Parviz K. Kavoussi, MD, a reproductive urologist at the University of Texas at Austin who was not involved in the study, said in an interview the study’s findings highlight the importance of monitoring patients on TRT for an increase in hematocrit. 

“Not all testosterone replacement therapies are created equal from this standpoint,” he said, noting that risk depends on the delivery method. “There are multiple modalities — topical gels, patches, nasal gels, intramuscular injections, subcutaneous pellets, subcutaneous autoinjector pens, and oral testosterone pills. Each of these has a defined percentage risk of secondary erythrocytosis, with some being significantly higher than others.”

As for other potential risks from TRT such as a possible higher mortality rate, Kavoussi noted that a landmark 2023 trial of middle-aged and older men convinced the FDA to no longer require testosterone products to include a black-box warning about cardiovascular disease. 

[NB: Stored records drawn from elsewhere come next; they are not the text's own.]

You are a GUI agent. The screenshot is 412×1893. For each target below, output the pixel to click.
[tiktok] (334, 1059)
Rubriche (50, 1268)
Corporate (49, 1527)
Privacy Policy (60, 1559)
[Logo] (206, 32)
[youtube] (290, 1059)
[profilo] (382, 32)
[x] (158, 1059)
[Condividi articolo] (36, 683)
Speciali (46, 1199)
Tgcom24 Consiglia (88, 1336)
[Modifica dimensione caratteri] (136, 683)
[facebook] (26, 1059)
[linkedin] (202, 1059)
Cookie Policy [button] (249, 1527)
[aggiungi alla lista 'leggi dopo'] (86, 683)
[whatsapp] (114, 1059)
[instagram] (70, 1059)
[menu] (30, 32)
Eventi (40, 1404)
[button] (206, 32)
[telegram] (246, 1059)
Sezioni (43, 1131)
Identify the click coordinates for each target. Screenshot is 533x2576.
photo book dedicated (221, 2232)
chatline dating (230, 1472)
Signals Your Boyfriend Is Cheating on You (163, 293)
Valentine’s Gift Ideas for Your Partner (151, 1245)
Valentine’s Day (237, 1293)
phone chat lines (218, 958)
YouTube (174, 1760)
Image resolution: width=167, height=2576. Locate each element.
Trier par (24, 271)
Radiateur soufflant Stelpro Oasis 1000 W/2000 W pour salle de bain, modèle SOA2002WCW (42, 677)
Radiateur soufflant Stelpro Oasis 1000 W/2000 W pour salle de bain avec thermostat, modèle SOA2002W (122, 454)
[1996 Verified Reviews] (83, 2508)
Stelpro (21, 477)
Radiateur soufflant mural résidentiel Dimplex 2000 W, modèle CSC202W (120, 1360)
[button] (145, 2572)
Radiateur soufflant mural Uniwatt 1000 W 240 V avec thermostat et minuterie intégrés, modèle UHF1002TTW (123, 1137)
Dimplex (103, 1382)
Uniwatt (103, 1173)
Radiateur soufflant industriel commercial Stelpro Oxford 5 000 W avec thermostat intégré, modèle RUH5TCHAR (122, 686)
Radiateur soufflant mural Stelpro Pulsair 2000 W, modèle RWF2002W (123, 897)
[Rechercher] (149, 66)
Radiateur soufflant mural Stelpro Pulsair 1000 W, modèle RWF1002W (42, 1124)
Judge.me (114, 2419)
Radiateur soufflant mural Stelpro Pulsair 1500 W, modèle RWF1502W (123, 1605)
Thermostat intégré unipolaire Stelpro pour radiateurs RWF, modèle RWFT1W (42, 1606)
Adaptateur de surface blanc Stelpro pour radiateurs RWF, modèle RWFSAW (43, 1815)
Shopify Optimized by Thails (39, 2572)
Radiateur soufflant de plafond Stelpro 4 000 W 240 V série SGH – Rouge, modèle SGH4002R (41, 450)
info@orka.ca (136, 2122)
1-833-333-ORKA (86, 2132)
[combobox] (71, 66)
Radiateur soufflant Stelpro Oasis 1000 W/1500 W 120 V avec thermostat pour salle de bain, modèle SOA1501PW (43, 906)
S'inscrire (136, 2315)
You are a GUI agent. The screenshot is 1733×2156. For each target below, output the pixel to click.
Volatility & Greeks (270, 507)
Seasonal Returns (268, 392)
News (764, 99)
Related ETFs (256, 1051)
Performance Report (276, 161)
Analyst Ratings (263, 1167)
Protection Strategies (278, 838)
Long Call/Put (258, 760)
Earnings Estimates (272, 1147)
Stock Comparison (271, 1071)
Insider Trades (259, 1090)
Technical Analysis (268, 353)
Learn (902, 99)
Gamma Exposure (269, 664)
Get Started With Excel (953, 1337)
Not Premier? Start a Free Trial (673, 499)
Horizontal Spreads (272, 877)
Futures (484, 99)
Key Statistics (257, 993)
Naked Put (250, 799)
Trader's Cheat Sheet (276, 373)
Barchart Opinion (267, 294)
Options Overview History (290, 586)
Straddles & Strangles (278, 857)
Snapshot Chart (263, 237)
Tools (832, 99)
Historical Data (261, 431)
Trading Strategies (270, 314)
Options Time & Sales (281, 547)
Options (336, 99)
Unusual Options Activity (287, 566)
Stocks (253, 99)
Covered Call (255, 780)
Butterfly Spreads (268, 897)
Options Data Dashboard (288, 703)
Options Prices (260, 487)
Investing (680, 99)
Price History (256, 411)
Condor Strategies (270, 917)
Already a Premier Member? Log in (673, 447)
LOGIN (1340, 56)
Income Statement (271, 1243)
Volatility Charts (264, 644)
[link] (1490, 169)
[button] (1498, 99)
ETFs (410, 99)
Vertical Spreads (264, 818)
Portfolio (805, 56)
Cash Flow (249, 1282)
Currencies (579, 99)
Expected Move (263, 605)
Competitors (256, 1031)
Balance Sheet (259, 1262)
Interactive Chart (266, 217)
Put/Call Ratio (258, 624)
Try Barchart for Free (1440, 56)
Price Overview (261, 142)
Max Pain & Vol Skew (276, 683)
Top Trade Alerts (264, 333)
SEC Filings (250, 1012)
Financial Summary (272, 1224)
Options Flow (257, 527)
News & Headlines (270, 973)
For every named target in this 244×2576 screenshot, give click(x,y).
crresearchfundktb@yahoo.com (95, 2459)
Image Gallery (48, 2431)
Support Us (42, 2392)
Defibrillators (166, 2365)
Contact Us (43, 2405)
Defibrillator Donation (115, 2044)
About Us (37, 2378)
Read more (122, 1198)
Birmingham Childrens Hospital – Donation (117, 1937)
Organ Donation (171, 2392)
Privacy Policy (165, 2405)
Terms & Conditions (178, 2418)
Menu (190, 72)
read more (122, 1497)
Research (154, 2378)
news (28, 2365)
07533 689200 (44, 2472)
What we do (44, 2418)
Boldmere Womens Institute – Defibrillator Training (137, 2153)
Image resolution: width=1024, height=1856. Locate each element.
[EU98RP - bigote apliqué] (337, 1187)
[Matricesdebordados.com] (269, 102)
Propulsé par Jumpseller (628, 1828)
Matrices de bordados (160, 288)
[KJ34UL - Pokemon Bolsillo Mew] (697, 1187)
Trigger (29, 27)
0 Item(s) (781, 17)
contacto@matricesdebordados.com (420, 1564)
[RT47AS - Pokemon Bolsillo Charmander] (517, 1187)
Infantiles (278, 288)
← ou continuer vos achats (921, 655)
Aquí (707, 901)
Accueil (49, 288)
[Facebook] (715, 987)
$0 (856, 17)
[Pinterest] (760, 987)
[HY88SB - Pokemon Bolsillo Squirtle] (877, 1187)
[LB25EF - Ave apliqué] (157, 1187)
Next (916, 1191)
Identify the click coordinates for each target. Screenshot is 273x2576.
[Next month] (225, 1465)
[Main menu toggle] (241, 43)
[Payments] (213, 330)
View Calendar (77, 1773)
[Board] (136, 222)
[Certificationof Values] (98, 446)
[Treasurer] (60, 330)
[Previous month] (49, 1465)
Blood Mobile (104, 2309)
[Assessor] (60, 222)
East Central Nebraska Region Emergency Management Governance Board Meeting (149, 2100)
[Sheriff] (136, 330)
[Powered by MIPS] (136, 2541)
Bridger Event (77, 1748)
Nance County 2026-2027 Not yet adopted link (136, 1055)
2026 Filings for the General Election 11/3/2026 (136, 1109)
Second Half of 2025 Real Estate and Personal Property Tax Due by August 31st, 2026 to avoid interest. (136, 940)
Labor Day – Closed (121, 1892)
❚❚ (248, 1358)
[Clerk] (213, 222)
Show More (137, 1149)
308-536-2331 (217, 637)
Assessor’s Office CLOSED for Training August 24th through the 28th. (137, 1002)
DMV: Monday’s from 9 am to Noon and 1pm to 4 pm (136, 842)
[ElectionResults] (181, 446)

Regarding the question of whether clomiphene works as well as testosterone, Kavoussi noted his group’s research has found clomiphene can normalize testosterone levels biochemically. However, “where clomiphene typically falls short in data and in clinical practice is the level of symptomatic improvement in testosterone deficiency symptoms that patients can achieve in comparison to exogenous testosterone replacement.” 

No funding was reported, and the authors – including Garcia-Touza – had no disclosures. Kavoussi discloses relationships with Halozyme and Verity.